Attorno a lui non vi era rimasto altro che un cumulo fumante e disordinato di macerie.
Si era risollevato in piedi a fatica, ancora stremato e dolorante per il violento e impegnativo scontro conclusosi pochi attimi prima.
Nemmeno lui sapeva spiegarsi come avesse fatto a rialzarsi, come fosse riuscito a racimolare quel briciolo di energia che ancora gli era rimasta in corpo, ancoratasi saldamente a ogni fibra del suo essere, nonostante le gravi ferite riportate.
Un rivolo di sangue gli contornava il viso, scorrendogli lentamente da una tempia verso il mento, per poi schiantarsi al suolo non prima che alcune gocce andassero a imbrattargli la maglietta bianca e logora.
Forse, quella era una delle ferite più superficiali che avesse riportato perché, probabilmente, anche le sue ossa avevano risentito di quella breve ma intensa battaglia contro Kuma, avvenuta pochi istanti prima, nel tentativo disperato di difendere i suoi compagni e il suo Capitano.
La pelle ambrata era sfregiata da tagli profondi e lividi, mentre la carne viva bruciava per le ferite fresche e sanguinanti.
I suoi movimenti non rispecchiavano appieno la sua volontà, le gambe possenti tremavano involontariamente, troppo stanche e provate per reggere il suo peso, anchilosate dall'ingente sforzo appena subito.
Non riusciva a muoversi come avrebbe voluto, troppo rallentato dai postumi e dagli sforzi che ancora gravavano su di lui, derivanti dallo scontro brutale con Odr.
Nonostante il suo fisico fosse gravemente ferito, Zoro si era portato in piedi, dinanzi a quel dannato pacifista che minacciava lui e la ciurma, col fiato mozzato e appesantito dalla fatica.

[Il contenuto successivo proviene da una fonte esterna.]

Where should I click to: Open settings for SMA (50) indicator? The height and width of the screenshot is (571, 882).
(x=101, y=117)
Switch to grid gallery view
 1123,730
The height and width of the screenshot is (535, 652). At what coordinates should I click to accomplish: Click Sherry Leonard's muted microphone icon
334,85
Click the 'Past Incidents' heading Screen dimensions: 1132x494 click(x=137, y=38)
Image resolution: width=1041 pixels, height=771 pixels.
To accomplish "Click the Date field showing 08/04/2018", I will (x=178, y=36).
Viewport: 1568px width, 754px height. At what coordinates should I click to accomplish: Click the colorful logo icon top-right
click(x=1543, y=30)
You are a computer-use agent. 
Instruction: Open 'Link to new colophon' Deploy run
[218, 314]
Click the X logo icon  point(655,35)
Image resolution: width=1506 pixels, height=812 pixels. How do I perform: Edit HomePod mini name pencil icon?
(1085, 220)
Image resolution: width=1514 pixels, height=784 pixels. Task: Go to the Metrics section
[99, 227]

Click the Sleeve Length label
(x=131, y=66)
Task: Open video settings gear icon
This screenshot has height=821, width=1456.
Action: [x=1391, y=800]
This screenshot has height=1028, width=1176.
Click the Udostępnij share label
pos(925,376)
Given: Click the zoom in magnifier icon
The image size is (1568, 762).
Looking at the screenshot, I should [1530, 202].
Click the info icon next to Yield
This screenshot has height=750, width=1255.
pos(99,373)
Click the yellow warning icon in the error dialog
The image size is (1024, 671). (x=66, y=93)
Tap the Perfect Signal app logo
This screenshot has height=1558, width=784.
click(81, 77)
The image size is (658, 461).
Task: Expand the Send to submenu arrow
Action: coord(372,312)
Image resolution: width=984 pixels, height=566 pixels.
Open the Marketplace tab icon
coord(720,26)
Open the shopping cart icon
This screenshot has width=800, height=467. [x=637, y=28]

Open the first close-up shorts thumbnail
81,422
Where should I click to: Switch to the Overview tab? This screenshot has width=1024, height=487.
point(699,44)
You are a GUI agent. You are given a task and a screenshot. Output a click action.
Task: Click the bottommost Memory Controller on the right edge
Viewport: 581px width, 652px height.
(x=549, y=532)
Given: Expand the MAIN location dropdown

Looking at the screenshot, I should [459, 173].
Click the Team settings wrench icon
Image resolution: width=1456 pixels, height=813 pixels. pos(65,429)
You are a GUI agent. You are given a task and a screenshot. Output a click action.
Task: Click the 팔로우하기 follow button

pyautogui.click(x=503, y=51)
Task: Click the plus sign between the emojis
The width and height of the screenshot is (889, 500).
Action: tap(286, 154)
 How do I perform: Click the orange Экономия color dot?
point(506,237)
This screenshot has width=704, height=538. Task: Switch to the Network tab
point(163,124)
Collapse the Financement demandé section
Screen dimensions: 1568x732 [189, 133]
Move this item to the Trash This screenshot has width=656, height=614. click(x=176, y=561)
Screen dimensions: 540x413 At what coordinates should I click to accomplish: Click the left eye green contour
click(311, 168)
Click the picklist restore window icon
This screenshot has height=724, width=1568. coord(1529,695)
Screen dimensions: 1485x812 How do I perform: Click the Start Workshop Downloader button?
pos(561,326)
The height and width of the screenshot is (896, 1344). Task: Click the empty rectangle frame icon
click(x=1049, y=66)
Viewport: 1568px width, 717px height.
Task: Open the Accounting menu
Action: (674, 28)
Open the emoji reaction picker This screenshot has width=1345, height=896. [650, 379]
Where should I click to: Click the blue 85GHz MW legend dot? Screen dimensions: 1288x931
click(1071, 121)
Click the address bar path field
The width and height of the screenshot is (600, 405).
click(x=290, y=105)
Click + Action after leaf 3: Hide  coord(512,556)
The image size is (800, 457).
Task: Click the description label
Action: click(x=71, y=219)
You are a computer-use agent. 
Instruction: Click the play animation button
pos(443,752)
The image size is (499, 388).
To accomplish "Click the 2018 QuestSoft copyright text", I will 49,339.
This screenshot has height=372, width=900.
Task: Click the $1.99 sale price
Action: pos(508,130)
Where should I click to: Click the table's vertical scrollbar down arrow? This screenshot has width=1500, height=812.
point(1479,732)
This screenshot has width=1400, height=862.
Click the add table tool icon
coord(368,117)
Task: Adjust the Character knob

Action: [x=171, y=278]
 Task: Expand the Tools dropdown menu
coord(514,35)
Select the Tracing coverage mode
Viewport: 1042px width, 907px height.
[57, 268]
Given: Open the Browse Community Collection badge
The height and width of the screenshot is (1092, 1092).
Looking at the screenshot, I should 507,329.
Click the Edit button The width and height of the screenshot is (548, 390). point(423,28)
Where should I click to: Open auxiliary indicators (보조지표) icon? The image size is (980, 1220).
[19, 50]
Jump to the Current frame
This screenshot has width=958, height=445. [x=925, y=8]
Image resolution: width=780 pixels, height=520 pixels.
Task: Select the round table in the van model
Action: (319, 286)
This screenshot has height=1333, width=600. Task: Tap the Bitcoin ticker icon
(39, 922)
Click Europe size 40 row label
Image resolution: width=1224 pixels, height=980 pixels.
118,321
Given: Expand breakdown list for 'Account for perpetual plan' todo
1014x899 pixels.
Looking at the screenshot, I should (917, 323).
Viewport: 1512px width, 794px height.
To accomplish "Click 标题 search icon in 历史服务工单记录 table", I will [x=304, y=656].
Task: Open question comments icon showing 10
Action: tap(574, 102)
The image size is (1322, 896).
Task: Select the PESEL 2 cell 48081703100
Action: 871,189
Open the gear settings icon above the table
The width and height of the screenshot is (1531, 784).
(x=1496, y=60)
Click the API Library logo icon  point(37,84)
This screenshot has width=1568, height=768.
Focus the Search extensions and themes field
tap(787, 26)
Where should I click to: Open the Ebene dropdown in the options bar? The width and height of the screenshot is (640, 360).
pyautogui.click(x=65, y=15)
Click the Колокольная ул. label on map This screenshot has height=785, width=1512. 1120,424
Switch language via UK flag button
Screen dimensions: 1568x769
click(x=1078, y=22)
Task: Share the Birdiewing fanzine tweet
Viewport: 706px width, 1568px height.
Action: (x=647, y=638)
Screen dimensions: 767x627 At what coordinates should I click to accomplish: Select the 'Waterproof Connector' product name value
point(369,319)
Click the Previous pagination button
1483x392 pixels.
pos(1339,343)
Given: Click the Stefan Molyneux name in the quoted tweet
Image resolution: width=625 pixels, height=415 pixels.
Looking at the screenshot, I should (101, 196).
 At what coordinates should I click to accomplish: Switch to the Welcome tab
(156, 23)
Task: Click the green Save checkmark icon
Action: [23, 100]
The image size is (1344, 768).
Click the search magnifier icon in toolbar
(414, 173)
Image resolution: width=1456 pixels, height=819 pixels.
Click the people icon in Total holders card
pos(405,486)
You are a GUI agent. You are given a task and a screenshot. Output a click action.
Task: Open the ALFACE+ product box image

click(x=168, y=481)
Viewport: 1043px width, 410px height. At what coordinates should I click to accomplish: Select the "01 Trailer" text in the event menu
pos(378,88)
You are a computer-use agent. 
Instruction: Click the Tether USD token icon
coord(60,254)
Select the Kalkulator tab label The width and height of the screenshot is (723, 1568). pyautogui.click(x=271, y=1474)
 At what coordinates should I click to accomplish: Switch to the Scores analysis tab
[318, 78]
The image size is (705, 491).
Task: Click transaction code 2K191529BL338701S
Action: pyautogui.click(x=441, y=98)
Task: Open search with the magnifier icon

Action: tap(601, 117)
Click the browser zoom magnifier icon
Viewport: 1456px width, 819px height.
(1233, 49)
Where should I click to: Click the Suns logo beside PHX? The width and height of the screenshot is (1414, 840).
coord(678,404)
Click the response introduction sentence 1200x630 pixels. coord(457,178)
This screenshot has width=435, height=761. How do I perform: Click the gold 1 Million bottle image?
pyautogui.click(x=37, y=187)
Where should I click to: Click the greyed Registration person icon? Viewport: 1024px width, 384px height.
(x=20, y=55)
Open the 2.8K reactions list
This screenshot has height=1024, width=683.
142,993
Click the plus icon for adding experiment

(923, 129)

Avrebbe combattuto finché ne avesse avuta la possibilità, finché ogni osso del suo corpo non si sarebbe sbriciolato impedendogli definitivamente di muoversi. Solo allora avrebbe accettato la sconfitta, arrendendosi inesorabilmente al nemico. Era quello che il suo onore e il suo orgoglio gli dettavano di fare, e lui, di certo, non avrebbe disobbedito alla sua coscienza e ai suoi principi morali, perché Roronoa Zoro era fatto così.
Avrebbe sacrificato se stesso pur di dare la possibilità alla ciurma e a lui di salvarsi, pur di dare al suo Capitano l'opportunità di diventare il Re dei Pirati.
In quel momento, convenne che donare la propria vita in cambio di quella dei suoi compagni e di quel cuoco, fosse molto più importante che realizzare il suo sogno di divenire lo spadaccino più forte al mondo. Per la prima volta nella sua vita, Zoro stava venendo meno a quella promessa fatta a Kuina in tempi ormai troppo lontani, ma poco gli importava in quell'istante.
«Se proprio devi prendere una vita» gli disse deciso ma con voce leggermente tremante per la fatica «Io ti offro la mia» concluse, senza nemmeno pensarci troppo, portandosi in ginocchio davanti a Kuma.
Non temeva la morte. E quella ne era la prova.
Quelle parole non erano altro che la dimostrazione lampante di quanto Zoro fosse devoto e rispettoso nei confronti del suo Capitano, di quanto egli fosse maledettamente ambizioso, di come non avesse paura di soccombere pur di proteggere le persone a lui care.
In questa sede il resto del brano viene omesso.